MONTGOMERY, Ala. (AP) — Firebrand jurist Roy Moore on Tuesday night won the Republican nomination for the U.S. Senate seat that previously belonged to Attorney General Jeff Sessions. He will face Democrat Doug Jones in Dec. 12 election. Here are some things to know about Moore.
TWICE REMOVED FROM OFFICE
Moore has twice been elected chief justice of the Alabama Supreme Court and twice removed from those duties by a judicial discipline panel. In 2003, the panel ousted him when he disobeyed a federal judge's order to remove a 5,200 pound (2358.7 kilogram) granite Ten Commandments monument from the lobby of the state judicial building. Moore was re-elected in 2012, but the panel permanently suspended him in 2016 after urging state probate judges to defy the U.S. Supreme Court decision that legalized gay marriage. Moore disputed that accusation.
WEST POINT GRAD, VIETNAM VET
Moore grew up in rural Alabama in a house that did not have indoor plumbing. He graduated from the U.S. Military Academy at West Point, a place he said he was inspired to attend after watching the movie "The Long Gray Line." Moore served as a commander of a military police unit in Vietnam. Moore said the troops sometimes referred to him as "Captain America" because of his strict adherence to military code.
KICKBOXER, RANCH HAND AND POET
After losing a 1982 race for circuit judge, Moore left Alabama for Texas and competed as a kickboxer. He also spent a year working on a cattle ranch in Australia, before returning to the law. He has also dabbled in poetry. In a poem titled "America the Beautiful" Moore wrote "America the Beautiful, or so you used to be, Land of the Pilgrims' pride, I'm glad they're not here to see, Babies piled in Dumpsters, abortion on demand, Oh, sweet land of liberty, your house is on the sand."
'ACKNOWLEDGEMENT OF GOD'
A stalwart of the religious right, Moore has long argued that the nation is forgetting its Christian roots and has made the "acknowledgement of God" his signature issue.
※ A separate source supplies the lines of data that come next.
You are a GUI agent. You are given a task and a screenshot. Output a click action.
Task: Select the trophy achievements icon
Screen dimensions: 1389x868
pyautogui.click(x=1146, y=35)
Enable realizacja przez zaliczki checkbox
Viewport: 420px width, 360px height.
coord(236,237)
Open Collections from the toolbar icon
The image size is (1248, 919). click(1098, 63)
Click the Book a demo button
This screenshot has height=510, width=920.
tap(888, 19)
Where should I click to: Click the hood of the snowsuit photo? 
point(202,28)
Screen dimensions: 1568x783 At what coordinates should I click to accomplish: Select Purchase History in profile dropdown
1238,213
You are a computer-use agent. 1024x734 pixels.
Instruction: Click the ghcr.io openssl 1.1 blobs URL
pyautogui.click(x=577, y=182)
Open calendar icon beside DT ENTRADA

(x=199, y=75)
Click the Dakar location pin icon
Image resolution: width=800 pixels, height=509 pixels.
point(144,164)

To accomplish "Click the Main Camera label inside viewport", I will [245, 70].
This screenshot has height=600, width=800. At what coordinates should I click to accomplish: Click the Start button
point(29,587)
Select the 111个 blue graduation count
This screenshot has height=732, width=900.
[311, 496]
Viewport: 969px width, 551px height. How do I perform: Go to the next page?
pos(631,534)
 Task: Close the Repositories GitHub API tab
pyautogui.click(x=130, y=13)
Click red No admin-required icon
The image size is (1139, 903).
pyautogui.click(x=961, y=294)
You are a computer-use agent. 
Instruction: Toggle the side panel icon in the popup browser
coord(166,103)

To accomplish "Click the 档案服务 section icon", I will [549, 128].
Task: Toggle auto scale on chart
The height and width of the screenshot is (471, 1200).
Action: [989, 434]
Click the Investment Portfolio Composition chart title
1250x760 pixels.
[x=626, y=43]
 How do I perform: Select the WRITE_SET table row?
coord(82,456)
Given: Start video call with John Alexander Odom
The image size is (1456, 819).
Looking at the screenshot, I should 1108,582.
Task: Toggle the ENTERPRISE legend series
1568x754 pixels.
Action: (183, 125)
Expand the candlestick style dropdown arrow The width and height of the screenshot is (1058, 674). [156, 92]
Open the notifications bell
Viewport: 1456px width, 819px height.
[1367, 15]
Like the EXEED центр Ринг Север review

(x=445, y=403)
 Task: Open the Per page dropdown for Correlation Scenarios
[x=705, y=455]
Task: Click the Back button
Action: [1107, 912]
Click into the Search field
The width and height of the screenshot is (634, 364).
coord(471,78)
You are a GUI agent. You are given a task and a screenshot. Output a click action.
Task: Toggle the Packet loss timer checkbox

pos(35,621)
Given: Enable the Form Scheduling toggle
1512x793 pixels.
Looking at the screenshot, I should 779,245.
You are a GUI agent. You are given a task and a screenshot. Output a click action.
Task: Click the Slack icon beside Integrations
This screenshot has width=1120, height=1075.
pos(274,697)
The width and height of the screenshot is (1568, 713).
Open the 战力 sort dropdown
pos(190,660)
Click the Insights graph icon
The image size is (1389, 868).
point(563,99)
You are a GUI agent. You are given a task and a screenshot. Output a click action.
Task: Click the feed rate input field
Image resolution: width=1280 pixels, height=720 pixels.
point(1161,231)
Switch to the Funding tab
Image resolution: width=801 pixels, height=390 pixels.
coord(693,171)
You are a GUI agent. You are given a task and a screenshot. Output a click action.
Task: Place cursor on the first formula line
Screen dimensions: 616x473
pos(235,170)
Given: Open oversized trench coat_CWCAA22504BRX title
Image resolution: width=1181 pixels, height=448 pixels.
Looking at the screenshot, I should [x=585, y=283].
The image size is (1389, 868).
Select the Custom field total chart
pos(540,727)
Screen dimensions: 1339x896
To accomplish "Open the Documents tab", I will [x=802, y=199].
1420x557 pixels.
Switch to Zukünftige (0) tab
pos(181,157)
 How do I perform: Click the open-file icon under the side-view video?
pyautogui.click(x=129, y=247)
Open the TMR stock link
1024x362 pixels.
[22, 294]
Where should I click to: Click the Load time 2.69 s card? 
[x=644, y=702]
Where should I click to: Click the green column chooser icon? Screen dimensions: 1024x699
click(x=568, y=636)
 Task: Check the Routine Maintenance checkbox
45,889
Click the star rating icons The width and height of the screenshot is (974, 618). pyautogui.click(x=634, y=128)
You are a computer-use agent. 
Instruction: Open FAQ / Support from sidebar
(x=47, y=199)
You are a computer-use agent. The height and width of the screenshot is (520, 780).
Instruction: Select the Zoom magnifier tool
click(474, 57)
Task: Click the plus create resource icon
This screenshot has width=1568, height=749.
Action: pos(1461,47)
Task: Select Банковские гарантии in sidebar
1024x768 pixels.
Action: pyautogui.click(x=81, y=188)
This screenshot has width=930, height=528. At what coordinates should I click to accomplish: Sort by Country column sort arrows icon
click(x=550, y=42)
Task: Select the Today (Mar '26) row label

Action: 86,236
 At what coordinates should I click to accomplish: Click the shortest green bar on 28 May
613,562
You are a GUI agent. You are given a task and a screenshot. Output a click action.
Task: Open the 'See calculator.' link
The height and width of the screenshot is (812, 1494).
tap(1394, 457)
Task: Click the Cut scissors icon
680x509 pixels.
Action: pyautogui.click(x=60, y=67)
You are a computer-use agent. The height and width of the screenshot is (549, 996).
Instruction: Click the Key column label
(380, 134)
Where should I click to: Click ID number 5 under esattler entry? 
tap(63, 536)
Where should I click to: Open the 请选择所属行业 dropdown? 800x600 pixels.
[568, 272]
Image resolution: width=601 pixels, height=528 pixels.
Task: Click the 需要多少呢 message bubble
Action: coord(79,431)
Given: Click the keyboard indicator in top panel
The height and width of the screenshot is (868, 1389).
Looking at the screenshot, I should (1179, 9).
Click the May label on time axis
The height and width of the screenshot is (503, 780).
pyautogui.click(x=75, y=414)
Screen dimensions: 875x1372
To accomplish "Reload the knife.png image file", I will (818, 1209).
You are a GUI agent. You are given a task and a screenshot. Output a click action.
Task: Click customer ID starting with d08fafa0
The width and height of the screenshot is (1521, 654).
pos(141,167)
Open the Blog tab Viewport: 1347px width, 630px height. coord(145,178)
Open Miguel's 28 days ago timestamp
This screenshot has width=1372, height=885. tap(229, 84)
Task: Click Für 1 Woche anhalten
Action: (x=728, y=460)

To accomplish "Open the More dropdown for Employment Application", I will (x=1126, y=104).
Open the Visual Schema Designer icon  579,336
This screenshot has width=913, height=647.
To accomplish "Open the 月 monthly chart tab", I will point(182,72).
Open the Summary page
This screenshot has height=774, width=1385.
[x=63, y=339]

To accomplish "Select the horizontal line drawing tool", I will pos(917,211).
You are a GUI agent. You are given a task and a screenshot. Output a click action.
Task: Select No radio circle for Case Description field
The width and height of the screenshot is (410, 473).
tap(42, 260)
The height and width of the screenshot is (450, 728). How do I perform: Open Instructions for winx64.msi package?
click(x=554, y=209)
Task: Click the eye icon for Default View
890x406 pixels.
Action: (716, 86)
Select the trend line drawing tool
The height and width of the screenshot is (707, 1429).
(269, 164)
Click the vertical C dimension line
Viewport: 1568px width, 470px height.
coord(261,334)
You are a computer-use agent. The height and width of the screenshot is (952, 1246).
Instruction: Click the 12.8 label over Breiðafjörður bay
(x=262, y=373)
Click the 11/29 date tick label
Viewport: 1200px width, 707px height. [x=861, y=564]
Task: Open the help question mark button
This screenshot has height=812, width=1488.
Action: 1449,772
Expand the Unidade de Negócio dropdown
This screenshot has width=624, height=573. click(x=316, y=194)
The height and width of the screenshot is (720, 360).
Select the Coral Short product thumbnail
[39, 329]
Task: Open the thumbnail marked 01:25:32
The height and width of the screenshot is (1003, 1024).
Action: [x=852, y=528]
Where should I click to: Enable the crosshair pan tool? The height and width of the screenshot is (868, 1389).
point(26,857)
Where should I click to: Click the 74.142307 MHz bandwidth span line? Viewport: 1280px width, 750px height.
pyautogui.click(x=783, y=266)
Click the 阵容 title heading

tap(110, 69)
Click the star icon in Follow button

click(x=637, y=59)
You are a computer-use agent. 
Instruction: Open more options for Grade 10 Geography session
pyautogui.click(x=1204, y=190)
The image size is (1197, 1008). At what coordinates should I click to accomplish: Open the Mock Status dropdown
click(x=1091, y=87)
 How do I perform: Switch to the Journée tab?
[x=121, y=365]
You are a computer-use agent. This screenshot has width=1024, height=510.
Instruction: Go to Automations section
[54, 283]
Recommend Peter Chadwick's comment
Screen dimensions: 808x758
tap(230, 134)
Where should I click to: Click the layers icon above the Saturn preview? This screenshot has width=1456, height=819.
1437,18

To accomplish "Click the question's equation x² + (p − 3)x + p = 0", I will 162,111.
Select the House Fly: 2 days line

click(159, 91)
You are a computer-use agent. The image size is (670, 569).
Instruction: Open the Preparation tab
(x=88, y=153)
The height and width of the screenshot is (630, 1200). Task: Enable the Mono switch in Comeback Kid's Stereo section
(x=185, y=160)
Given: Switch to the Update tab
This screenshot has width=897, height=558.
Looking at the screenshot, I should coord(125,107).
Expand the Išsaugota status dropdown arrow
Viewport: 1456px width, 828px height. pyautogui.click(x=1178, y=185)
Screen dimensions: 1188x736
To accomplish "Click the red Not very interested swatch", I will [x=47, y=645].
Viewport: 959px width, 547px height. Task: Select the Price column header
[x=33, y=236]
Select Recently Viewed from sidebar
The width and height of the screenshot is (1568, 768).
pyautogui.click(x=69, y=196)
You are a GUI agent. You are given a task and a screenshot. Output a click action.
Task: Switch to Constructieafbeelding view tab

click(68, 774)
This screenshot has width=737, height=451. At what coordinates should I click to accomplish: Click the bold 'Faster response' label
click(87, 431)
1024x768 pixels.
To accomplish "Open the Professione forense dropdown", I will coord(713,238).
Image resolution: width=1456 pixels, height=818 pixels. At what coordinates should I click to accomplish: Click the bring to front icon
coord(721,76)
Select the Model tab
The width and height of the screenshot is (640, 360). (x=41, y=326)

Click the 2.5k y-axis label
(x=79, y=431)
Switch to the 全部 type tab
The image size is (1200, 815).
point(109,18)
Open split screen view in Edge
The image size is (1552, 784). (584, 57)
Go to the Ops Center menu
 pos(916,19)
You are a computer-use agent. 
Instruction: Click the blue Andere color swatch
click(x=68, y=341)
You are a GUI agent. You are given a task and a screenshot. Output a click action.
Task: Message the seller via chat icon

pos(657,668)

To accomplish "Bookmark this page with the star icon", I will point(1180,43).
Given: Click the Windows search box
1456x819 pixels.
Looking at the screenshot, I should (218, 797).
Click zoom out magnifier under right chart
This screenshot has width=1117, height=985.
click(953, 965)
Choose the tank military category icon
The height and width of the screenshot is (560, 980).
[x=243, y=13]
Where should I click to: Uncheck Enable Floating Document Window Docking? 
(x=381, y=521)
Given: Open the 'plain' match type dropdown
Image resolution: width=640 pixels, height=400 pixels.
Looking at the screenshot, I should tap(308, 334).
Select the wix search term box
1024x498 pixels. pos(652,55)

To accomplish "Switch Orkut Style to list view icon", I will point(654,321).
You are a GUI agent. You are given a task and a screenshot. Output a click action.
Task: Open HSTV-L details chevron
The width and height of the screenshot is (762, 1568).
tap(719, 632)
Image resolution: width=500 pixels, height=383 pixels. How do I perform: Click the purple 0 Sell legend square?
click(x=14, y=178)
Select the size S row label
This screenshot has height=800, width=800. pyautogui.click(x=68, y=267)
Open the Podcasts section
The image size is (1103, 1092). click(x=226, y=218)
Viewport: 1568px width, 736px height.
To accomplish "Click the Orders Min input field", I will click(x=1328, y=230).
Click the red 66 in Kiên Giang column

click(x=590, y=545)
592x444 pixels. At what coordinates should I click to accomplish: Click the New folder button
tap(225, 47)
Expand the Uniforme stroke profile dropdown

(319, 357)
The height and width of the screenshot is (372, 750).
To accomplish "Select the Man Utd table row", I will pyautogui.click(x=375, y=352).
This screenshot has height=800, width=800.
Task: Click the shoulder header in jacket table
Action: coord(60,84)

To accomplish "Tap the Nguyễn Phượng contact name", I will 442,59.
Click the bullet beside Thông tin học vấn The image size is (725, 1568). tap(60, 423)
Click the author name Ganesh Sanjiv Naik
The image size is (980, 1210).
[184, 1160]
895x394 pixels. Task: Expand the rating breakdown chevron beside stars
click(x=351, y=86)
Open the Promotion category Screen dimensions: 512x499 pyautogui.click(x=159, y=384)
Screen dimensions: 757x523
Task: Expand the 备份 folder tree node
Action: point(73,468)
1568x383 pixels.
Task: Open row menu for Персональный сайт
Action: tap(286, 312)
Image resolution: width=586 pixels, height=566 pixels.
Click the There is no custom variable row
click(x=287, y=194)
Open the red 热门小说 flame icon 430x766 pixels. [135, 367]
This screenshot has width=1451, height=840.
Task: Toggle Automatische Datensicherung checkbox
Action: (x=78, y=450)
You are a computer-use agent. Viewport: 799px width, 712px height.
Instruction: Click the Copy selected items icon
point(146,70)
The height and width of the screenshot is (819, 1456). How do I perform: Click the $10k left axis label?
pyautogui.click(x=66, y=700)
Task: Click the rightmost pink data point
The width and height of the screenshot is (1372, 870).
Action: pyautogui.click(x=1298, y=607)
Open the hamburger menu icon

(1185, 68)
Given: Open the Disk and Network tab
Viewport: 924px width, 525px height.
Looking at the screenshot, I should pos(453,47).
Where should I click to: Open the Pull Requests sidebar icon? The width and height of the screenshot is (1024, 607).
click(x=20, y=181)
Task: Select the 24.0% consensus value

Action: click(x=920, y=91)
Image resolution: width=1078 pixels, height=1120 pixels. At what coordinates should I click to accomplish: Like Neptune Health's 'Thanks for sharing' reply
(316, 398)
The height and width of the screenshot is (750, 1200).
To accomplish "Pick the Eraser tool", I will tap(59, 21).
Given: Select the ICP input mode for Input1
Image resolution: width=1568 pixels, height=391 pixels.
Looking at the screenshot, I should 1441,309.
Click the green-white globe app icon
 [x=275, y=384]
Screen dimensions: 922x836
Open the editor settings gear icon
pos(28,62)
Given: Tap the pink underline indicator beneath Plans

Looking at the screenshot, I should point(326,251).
In campaign speeches he has criticized federal court rulings that he said prevented football coaches from praying on the 50-yard line and forced judges to recognize marriage between a "man and a man."
HOMOSEXUALITY AN 'INHERENT EVIL'
Moore wrote in a 2002 concurring opinion in a child custody case that there was a presumption that the mother is unfit because she was in a relationship with a woman. He said homosexuality is "an inherent evil against which children must be protected." On the campaign trail in 2012 he predicted that gay marriage would be the ultimate destruction of the country. He was a vocal critic of the Obergefell v. Hodges decision that legalized same-sex marriage.
GOP VOICE FOR SENTENCING REFORM
Moore has been an advocate for sentencing reform in the state. In special writings as chief justice, he criticized mandatory minimum sentences that he said tied judges' hands. In 2015, he criticized a life sentence given to a man in his 70s after police found a marijuana growing operation in his home. The man said he was growing the marijuana for personal use. Moore also criticized a habitual offender life sentence given to a man who was attempting to shop lift a nail gun.
'MESSAGE TO THE SWAMP'
Moore has received the backing of a number of anti-establishment forces in the U.S. Senate race. Former White House strategist Steve Bannon and the pro-Trump Great America Alliance lined up behind Moore. Former Alaska Gov. Sarah Palin said in a rally last week that Moore's election would send the "loudest message to the swamp." While President Donald Trump endorsed Strange in the race, he said he would support Moore in December if he won Tuesday's runoff.